Restate exactly the lines from the top of the listing below to the line containing "Task: Select the Delay action label"; the remaining lines are not wanted.

[[ RECORDED INFORMATION, beginning ]]

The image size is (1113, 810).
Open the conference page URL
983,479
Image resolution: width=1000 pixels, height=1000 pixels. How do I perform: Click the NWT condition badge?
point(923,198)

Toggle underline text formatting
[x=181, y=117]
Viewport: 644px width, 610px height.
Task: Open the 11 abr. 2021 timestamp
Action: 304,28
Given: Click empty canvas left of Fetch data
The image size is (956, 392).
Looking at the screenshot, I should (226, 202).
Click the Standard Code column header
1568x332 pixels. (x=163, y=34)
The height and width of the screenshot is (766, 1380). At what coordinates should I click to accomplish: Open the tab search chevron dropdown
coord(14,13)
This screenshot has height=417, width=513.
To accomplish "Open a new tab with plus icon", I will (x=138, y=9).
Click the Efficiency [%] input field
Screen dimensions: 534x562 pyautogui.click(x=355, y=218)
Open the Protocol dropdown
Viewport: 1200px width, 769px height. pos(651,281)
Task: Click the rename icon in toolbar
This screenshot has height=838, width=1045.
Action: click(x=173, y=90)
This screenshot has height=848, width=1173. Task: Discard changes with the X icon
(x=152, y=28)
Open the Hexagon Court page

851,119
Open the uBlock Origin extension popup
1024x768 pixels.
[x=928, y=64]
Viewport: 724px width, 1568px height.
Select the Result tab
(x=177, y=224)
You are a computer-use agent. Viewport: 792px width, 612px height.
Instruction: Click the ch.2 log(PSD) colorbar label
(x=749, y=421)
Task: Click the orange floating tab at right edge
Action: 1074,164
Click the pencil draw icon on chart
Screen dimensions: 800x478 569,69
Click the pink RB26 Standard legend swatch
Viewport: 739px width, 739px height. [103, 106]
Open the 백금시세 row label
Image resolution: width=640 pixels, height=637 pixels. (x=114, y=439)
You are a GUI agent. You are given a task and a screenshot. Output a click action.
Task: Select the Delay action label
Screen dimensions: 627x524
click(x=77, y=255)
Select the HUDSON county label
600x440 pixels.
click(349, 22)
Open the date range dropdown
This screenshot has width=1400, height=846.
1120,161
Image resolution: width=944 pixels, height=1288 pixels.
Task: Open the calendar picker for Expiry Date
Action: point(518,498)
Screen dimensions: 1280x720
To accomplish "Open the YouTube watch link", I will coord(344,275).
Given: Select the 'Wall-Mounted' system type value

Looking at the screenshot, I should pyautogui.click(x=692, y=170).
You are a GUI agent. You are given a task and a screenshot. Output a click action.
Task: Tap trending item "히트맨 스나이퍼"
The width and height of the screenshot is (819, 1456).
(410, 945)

[[ RECORDED INFORMATION, end ]]

**EXERCISE SOLUTION**
The image size is (1113, 810).
Open the conference page URL
983,479
Image resolution: width=1000 pixels, height=1000 pixels. How do I perform: Click the NWT condition badge?
point(923,198)

Toggle underline text formatting
[x=181, y=117]
Viewport: 644px width, 610px height.
Task: Open the 11 abr. 2021 timestamp
Action: 304,28
Given: Click empty canvas left of Fetch data
The image size is (956, 392).
Looking at the screenshot, I should (226, 202).
Click the Standard Code column header
1568x332 pixels. (x=163, y=34)
The height and width of the screenshot is (766, 1380). At what coordinates should I click to accomplish: Open the tab search chevron dropdown
coord(14,13)
This screenshot has height=417, width=513.
To accomplish "Open a new tab with plus icon", I will (x=138, y=9).
Click the Efficiency [%] input field
Screen dimensions: 534x562 pyautogui.click(x=355, y=218)
Open the Protocol dropdown
Viewport: 1200px width, 769px height. pos(651,281)
Task: Click the rename icon in toolbar
This screenshot has height=838, width=1045.
Action: click(x=173, y=90)
This screenshot has height=848, width=1173. Task: Discard changes with the X icon
(x=152, y=28)
Open the Hexagon Court page

851,119
Open the uBlock Origin extension popup
1024x768 pixels.
[x=928, y=64]
Viewport: 724px width, 1568px height.
Select the Result tab
(x=177, y=224)
You are a computer-use agent. Viewport: 792px width, 612px height.
Instruction: Click the ch.2 log(PSD) colorbar label
(x=749, y=421)
Task: Click the orange floating tab at right edge
Action: 1074,164
Click the pencil draw icon on chart
Screen dimensions: 800x478 569,69
Click the pink RB26 Standard legend swatch
Viewport: 739px width, 739px height. [103, 106]
Open the 백금시세 row label
Image resolution: width=640 pixels, height=637 pixels. (x=114, y=439)
You are a GUI agent. You are given a task and a screenshot. Output a click action.
Task: Select the Delay action label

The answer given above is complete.